É preciso dizer que compreendestes e continuais a compreender a necessidade do vínculo com a fé e com a Igreja. Por isso, esta Emigração, como parte da Nação, continha todas as camadas com o inteiro aspecto social, com as instituições políticas, culturais, cientificas, profissionais, mas também com toda a organização eclesiástica. Desde o primeiro momento a Igreja esteve presente com as suas estruturas: aqui esteve o Bispo, o inesquecível Arcebispo José Gawlina, e mais tarde Reitor da Missão Polaca na Inglaterra; aqui estiveram os sacerdotes e as organizações religiosas, que se desenvolviam. Estes centros foram os primeiros organizados. Graças à compreensão e benevolência da Hierarquia local, mas sobretudo graças à vossa generosidade e ao trabalho carregado de sacrifícios dos sacerdotes, surgiram tantas Igrejas e capelas polacas, que servem precisamente para o aprofundamento dos vínculos com Cristo e vos introduzem nos Mistérios Divinos, unindo-vos com Ele. Junto dos centros pastorais foram organizadas as escolas de língua polaca.

7. O vínculo com a cultura polaca realiza-se na casa paterna, na vida religiosa e na vida das organizações. Por sua vez, a escola, os estudos superiores e a vida profissional unem com a cultura do país de permanência. O vínculo entre o país dos Antepassados e o país de permanência realiza-se precisamente a nível da cultura. Esta fornece uma justa perspectiva da convivência e, mediante a educação, prepara a pessoa jovem quer para os deveres no ambiente de emigração, quer também para assumir o adequado comportamento na vida.

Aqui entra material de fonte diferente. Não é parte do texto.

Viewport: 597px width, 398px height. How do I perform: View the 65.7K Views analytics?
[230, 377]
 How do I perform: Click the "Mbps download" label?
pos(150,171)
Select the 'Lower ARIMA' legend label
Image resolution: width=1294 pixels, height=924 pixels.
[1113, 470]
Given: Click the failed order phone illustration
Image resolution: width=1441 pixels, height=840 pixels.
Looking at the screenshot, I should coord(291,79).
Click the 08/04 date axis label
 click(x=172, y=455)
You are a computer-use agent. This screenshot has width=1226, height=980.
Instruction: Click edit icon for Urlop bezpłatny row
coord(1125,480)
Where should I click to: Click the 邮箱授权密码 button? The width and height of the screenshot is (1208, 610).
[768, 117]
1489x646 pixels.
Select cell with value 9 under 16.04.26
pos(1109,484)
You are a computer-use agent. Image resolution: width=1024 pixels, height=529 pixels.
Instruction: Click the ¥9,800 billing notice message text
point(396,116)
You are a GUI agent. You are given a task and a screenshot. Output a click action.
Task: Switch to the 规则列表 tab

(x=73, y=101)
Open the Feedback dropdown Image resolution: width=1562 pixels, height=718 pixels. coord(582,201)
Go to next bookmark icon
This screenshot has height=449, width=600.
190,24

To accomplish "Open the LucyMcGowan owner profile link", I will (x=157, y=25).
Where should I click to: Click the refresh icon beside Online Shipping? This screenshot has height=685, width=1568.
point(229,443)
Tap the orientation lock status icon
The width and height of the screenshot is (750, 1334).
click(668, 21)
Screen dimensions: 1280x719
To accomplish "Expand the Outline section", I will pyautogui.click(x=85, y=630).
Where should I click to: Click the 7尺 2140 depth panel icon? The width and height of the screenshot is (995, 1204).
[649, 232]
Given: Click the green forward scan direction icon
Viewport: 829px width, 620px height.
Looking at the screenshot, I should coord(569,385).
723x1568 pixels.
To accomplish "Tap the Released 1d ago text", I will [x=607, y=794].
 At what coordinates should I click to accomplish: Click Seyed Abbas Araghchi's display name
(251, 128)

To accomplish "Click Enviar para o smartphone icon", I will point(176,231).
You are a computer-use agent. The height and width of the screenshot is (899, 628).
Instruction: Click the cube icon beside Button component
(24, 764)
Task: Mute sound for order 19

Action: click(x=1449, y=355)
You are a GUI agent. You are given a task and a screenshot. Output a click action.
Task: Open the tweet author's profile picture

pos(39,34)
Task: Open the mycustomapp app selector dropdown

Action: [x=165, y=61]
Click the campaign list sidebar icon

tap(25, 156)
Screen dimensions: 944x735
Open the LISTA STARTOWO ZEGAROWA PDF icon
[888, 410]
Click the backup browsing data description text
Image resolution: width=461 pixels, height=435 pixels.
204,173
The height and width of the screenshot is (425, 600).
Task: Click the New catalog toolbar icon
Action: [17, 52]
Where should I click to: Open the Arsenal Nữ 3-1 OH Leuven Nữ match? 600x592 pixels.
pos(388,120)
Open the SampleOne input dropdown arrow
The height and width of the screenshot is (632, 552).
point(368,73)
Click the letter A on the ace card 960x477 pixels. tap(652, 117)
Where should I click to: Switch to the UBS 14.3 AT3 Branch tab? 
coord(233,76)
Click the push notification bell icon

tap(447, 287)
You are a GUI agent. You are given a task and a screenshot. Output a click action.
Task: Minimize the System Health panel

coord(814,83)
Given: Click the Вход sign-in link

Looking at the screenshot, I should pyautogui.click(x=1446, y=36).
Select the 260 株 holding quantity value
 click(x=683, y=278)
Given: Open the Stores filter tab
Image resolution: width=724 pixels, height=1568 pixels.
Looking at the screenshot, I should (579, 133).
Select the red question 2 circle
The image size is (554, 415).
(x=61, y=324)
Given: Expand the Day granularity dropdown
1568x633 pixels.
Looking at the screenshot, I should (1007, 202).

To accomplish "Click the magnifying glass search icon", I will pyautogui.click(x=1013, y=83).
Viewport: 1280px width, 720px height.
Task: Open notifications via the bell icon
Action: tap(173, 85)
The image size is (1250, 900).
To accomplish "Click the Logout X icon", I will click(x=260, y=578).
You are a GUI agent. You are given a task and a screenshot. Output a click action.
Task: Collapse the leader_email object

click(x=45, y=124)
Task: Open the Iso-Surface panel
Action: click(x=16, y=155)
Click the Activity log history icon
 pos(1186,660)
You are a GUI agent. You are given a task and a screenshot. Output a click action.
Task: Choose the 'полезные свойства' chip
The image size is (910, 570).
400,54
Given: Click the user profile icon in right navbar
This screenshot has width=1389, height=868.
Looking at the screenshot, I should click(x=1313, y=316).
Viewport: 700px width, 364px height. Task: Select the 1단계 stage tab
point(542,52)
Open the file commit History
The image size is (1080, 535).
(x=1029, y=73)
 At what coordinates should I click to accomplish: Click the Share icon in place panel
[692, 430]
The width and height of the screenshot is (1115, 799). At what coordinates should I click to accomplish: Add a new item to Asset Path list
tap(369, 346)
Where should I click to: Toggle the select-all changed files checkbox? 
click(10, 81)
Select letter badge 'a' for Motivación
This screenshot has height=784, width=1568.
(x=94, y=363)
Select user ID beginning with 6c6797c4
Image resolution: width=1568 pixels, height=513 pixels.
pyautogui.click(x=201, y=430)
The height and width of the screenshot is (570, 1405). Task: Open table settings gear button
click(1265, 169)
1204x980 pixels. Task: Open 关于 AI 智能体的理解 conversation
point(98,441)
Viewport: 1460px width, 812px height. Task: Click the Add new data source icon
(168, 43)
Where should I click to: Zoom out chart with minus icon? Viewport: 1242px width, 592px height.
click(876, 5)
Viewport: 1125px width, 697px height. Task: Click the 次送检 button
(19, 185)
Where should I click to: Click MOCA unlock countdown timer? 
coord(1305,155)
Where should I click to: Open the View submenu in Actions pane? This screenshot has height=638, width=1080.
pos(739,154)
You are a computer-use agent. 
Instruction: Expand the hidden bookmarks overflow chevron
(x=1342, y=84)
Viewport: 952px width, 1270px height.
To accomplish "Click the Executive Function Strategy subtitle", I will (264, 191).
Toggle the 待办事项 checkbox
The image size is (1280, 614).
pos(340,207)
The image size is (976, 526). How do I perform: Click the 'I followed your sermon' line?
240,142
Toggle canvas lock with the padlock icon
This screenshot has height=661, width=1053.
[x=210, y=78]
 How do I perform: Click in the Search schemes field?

Por isso, um dos deveres mais importantes é a transmissão das próprias ideias às novas gerações. A emigração deve estar habilitada a uma adequada educação do homem integral. Somente neste caso a jovem geração será capaz de assumir a ideia da liberdade e da verdade, transmitida pela geração que se esvai.

A educação do homem integral — a educação à verdade e a educação na tradição cristã e polaca — começa na família. A actual situação da moral pública nem sempre assegura à família, e especialmente aos pais, a necessária autoridade que lhes compete.

Várias são as causas que para isto contribuem. A família tem, portanto, necessidade de particular solicitude pastoral. Somente a família, baluarte de Deus, cônscia dos seus deveres cristãos, pode ser capaz de realizar as tarefas da educação integral do homem, pois que, como disse em outra ocasião, "a educação do homem não se realiza somente com a ajuda das instituições, com a ajuda dos meios organizados e materiais, embora excelentes... O mais importante é sempre o homem, o homem e a sua autoridade moral, que provém da verdade dos seus princípios e da conformidade das suas acções com estes princípios" (Discurso à UNESCO. 2 de Junho de 1980, n. 11).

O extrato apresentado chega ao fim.